Faster RCNN Object Detection
With Faster RCNN, the 3rd generation in the family of region-based detectors, we are replacing the selective search algorithm that is considered computationally expensive, with a neural network called the Region Proposal Network (RPN) that as the name implies produces the proposals. This allows us to call the detector differentiable and therefore train it end-to-end in a much more straightforward way.

Therefore, in this architecture there is one CNN network that not only produces a global feature map but also produces proposals from the feature map itself rather than the original image, using additional convolutional layers and a sliding window scheme detailed below. Since the RPN component is the key differentiator we limit the discussion to it.

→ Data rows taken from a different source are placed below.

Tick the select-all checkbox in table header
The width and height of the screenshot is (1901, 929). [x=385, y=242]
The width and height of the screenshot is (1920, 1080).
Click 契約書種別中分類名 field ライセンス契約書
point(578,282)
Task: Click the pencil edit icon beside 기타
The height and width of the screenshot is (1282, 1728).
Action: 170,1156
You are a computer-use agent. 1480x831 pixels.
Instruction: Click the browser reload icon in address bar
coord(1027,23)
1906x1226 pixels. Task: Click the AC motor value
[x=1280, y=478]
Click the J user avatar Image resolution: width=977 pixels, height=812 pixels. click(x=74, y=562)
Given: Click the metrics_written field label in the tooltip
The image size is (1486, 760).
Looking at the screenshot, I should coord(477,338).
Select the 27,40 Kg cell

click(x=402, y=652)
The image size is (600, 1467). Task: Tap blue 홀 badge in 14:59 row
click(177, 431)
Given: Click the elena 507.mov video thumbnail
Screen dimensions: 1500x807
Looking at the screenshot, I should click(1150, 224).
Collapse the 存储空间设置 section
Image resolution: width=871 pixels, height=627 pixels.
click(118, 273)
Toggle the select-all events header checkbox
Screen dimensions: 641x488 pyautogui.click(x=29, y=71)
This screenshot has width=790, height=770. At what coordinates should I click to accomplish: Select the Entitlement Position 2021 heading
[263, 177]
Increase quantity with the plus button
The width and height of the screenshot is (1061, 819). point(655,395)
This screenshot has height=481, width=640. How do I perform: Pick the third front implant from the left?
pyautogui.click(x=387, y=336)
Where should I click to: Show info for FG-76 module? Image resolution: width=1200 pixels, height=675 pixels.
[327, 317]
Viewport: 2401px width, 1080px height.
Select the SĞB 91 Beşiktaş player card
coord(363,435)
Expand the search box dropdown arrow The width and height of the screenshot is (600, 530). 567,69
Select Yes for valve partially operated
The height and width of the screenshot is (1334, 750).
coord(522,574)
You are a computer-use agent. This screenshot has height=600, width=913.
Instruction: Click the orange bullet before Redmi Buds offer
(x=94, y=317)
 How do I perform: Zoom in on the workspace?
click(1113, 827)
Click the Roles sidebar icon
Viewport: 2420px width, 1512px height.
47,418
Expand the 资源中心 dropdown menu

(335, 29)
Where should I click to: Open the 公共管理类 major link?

Region Proposal Network (RPN)

The RPN produces proposals by sliding a window \(n \times n\) over the feature map. At each sliding-window location, we simultaneously predict multiple region proposals, where the number of maximum possible proposals for each location is denoted as \(k\). So the regression layer has \(4k\) outputs encoding the coordinates of \(k\) boxes, and the classification layer outputs \(2k\) scores that represent the probability of the presence of an object or not an object for each proposal.
The \(k\) proposals are parameterized relative to \(k\) reference boxes, which we call anchor boxes. The size can be changed but by default we use 3 scales and 3 aspect ratios, yielding k = 9 anchors at each sliding position. For a feature map of a size \(W × H\) (typically ∼2,400), there are \(W \times H \times k\) anchors in total.
The RPN network produces a classification score i.e. how confident we are that there is an object for each of the anchor boxes as well as the regression on the anchor box coordinates.